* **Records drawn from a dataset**
********
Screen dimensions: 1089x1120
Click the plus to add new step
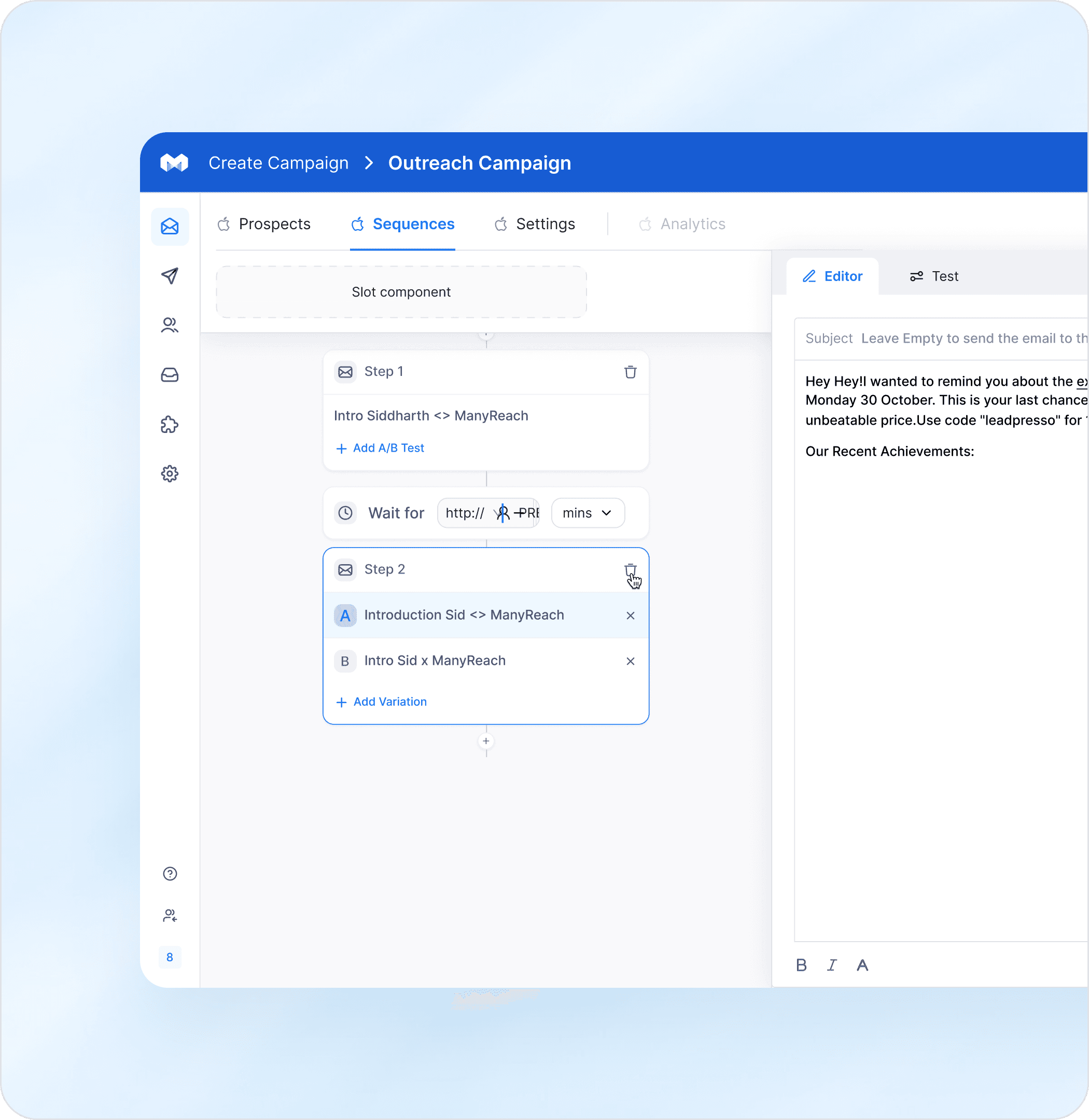tap(485, 741)
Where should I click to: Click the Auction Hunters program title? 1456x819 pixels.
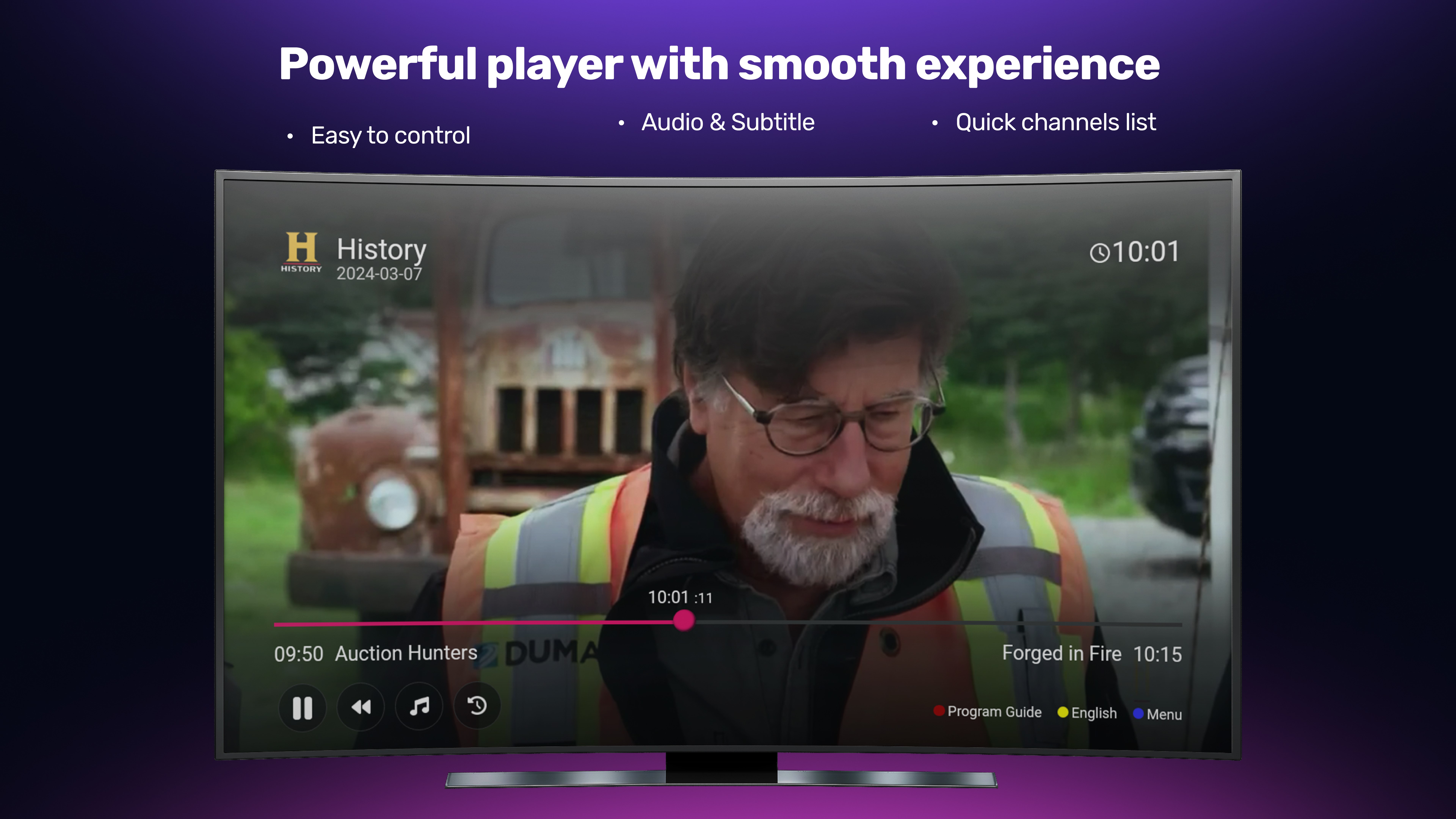(x=406, y=653)
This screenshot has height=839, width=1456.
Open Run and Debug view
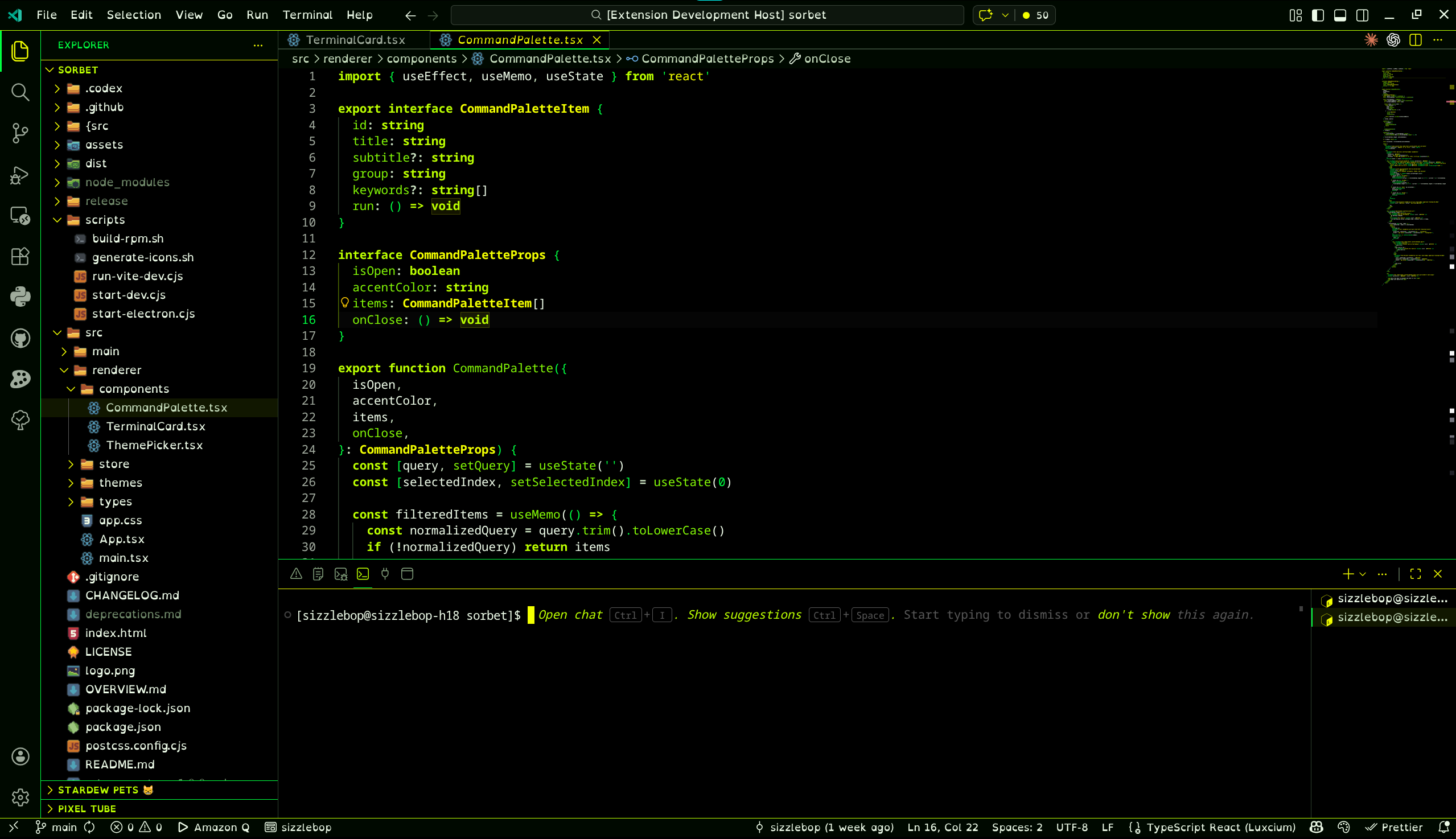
********
* **WHAT NEEDS TO BE DONE**
Retype the lines exactly as they appear, beginning with the line that contains "Click the plus to add new step" and ending with the final line of the entries, and omit the pictures.

* **RESULT OF THIS TASK**
Click the plus to add new step
tap(485, 741)
Where should I click to: Click the Auction Hunters program title? 1456x819 pixels.
(x=406, y=653)
This screenshot has height=839, width=1456.
Open Run and Debug view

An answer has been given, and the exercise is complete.